Total FX inflows into the Nigerian market has jumped by 45 percent month-on-month, reaching $4.4 billion in February.

This marks the third consecutive month of increased inflows, a trend largely driven by offshore investors capitalizing on Nigeria’s high-yield environment and positioning the country as an attractive carry trade destination.

Despite a significant boost in foreign exchange inflows, the Nigerian naira continues to face downward pressure, recent data from FMDQ revealed.

The improved liquidity conditions are supported by several key channels. Foreign portfolio inflows rose by 22 percent to $1.9 billion, accounting for roughly 44 percent of total market inflows.

Signaling a more active regulatory stance against demand pressures, the Central Bank of Nigeria increased its FX sales by a massive 859 percent month-on-month, injecting $326.1 million into the market.

Also, total exporter inflows climbed 35 percent to $783 million, with non-oil exports contributing $474 million of that total. Inflows from individual domestic sources also saw a remarkable 314 percent spike, reaching $698 million.
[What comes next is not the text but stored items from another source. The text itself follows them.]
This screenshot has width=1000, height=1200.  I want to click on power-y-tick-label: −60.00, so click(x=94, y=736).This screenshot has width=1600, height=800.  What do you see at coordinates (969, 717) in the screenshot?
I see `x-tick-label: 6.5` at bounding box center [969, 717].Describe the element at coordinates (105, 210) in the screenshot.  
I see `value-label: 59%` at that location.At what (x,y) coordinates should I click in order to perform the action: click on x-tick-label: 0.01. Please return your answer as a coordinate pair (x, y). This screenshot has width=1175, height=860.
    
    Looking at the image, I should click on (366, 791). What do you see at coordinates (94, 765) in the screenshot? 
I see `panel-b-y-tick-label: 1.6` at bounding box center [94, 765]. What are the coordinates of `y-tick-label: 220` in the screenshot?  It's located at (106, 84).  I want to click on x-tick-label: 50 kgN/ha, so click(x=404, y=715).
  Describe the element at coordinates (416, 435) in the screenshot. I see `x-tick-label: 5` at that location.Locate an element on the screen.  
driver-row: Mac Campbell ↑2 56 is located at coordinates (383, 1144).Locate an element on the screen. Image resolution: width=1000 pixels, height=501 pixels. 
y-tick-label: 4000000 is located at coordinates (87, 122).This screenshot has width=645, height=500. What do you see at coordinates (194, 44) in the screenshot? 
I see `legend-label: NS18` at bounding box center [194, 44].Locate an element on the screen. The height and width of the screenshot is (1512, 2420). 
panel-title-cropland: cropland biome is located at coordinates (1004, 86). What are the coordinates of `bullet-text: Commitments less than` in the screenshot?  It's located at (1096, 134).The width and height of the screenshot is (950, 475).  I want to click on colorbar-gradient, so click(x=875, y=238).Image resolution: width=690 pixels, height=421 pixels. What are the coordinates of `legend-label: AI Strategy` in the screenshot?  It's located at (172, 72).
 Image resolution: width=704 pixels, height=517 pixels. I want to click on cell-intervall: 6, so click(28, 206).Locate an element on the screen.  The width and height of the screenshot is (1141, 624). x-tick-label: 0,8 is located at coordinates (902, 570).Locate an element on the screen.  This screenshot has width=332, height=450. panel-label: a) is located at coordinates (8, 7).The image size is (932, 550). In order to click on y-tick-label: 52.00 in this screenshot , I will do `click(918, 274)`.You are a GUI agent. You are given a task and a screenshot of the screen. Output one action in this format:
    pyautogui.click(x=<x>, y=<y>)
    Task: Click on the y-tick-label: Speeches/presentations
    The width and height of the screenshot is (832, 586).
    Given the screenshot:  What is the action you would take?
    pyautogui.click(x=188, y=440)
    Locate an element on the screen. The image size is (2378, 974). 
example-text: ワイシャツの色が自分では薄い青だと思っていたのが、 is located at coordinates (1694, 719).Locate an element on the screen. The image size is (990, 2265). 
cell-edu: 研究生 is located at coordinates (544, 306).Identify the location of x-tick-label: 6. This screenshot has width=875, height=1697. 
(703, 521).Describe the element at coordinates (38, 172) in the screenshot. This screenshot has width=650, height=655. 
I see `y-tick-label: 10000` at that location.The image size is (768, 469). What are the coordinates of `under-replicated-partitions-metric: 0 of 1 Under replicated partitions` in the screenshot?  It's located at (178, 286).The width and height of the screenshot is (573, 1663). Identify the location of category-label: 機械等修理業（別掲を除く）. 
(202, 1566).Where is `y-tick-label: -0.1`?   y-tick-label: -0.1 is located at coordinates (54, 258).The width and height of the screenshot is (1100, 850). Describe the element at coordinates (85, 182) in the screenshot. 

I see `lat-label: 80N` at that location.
While short-term portfolio flows are thriving due to elevated interest-rate differentials, long-term capital remains highly constrained. Month-on-month, Foreign Direct Investment plummeted by 21 percent to just $39.7 million, and inflows from foreign corporate entities dropped 25 percent to $116.3 million.

Financial analysts note that structural bottlenecks, including policy uncertainty, infrastructure deficits, and security risks, continue to deter sustained long-term investment.

The influx of liquidity was ultimately insufficient to shield the naira from heavy domestic demand, which analysts attribute largely to increased import activities.

At the official window, the currency depreciated by N34.48, or 2.48 percent, in a single session, closing at N1,388.38 per dollar, down from N1,353.90 prior to the public holiday. This pressure extended to the parallel market, where the naira fell by N15, or 1.06 percent, closing at N1,415 per dollar.

Experts at Quest Merchant Bank highlight that global geopolitical tensions, particularly the prolonged conflict in the Middle East, are fostering risk aversion and dampening global appetite for emerging-market assets.

However, they suggest that if these geopolitical tensions de-escalate, Nigeria’s attractive yield environment could help sustain offshore inflows and stabilize the currency in the near term.